(images via wwd)
so there’s some good, and some bad news at the moment. we’ll start with the good first, as it kind of bleeds into the bad, and that’s the fact that, with our commencing a discussion on designer wang chen tsai-hsia’s a/w 2013 presentation for tawainese atelier shiatzy chen, we’re finally completing our coverage of those lesser well-known labels at paris fashion week, and with it all, quite near the end of pfw in general, but as i’m sure you’re aware, the former also means there’s not much in the way of information circulating out there.
so yes, sigh. anyway, when checking into the background, i had actually thought we’d talked about shiatzy chen more frequently than we actually had, having only looked at some images of a/w 2012 and truly discussed the s/s 2013 range, but no matter, i’ve found the clothes exceedingly lovely with each passing season, and love the label’s east-meets-west aesthetic, which also reminds me at times quite a bit of the work of new york-based designer vivienne tam (i was thinking in particular of her a/w 2011 range).
anyway, with so many of the labels well-known to us pushing into eastern expansion, hoping to tap those markets, i find their pushback kind of refreshing, particularly as i don’t think we benefit from everyone in the world dressing as a westerner. for example, i was absolutely charmed by yumi lambert’s mandarin collared cherry red jacket, with its fur piping and hemline, and beautifully delicate gold embroidery. and in a subtler display, nastya kuskina’s black collarless coat, with its slightly cropped sleeves (and featuring a tall mandarin collared white shirt reaching out from beneath it) was sleek and wearable, with just that little bit of requisite eastern flair.
honestly, i was less enthralled by that parade of simple, sort of abstractly-painted pieces (monochromatic with little swatches of rainbow-ed colour trailing across them), such as the jacket liu wen opened the show with, featuring a more subtle band collar, but i guess i can understand where some girls might go more for that, unafraid that maybe they’d be reaching too far into costume territory, as some of those pieces i was so enthralled by might suggest to the less resolute.
but i found that on the more successful east-meets-west end were those evening gowns that closed out the show, like samantha gradoville’s floor-sweeping one-shouldered goddess gown, some delicate little tucks cascading across the bodice almost in a manner that would suggest grecian…until one looked up to where the shoulder was held with a little chinese clasp (inspired by the tang dynasty, that is). and sui he’s sculptural black strapless number, with its complex sweeps of line, was also magnificent, if less culturally connected.

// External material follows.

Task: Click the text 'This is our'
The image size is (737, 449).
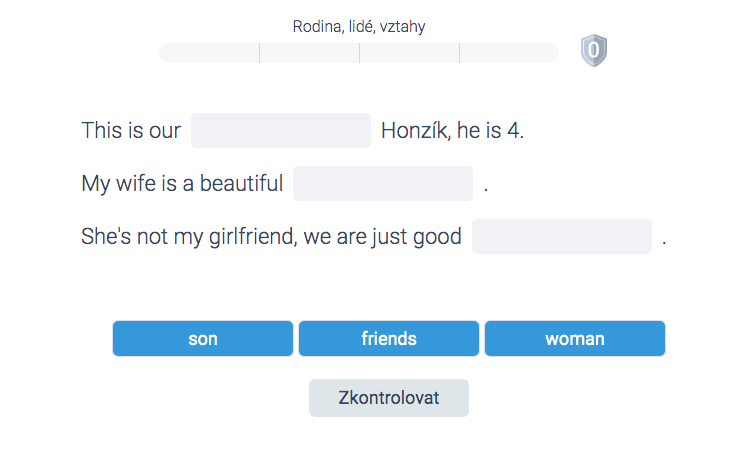Action: coord(131,130)
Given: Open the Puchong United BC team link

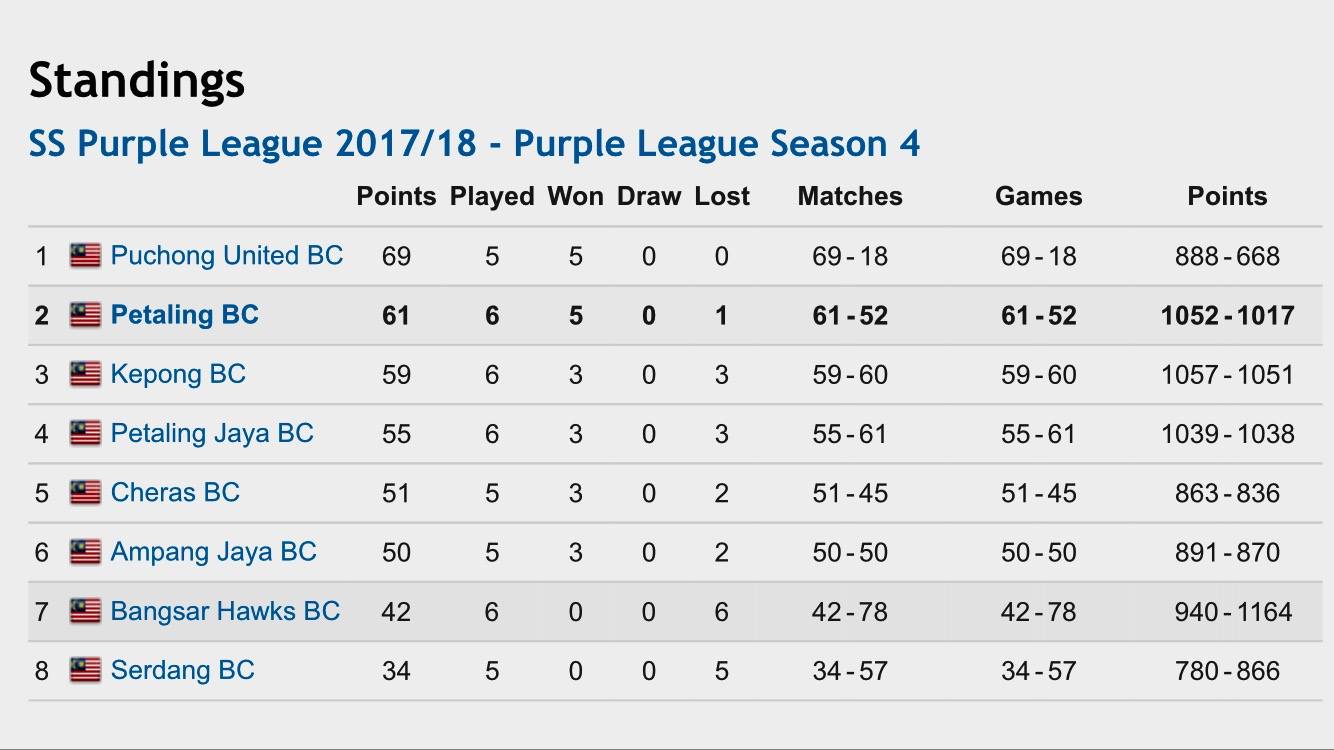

and so, on the critical front (although as i previously warned you, there isn’t much), we were lucky enough to get a couple of opinions, with wwd starting us off by stating that, much as i’ve also previously suggested, “Taiwanese designer Wang Chen Tsai-Hsia continued on her quest to build sartorial bridges between Asian and Western styles.”
“This season,” they prattled on, “that translated into coats and dresses in arty colorations hand-sketched to the fabrics, for which the designer took cues from the tricolor pottery of the Tang Dynasty. The burnt orange looked lovely on a roomy wool coat, loosely belted on the waist, while the elegant swagger of another in black satin evoked an empirical luxuriousness while utterly modern at the same time.”
and then, in a more fully fleshed-out analysis, we heard from now fashion that “Wang Chen Tsai-Hsia looked back to a period of lasting opulence in China, the Tang Dynasty, described as being akin to the Roman Empire. Such an analogy can be tricky, if one bears in mind the decadent excesses of the latter’s later centuries. Initially Wang’s collection impressed with its tailoring, mandarin collared mini-dresses, a smart looking duster all delivered in silk and delicately mottled with colorful splashes inspired by San Cai pottery.”
“A photomontage,” they carried on, “adorned a burnt orange mini-dress, preceded a bold jacket of the same color with knickerbockers. A caramel leather ensemble and its horn toggles felt fresh and relevant. But the later overabundance of superfluous details – a bow here, a cluster of ruffles on the back of an otherwise handsome dress, garish furs, inexplicable laces creeping on lapels – left the collection looking contrived, despite occasional reprieves.”
“The long evening dresses added nothing to the conversation either. When trying to evoke opulent wealth, sometimes more is more, but here it was just too much. Shiazty Chen failed to deliver on its promises of a seamless blend of East-West luxuries,” they concluded. okay, so they didn’t like it. but i did. and i’m looking forward to a time when the house gets more deserved attention, as i personally believe there’s a lot that’s quite exciting to be had here.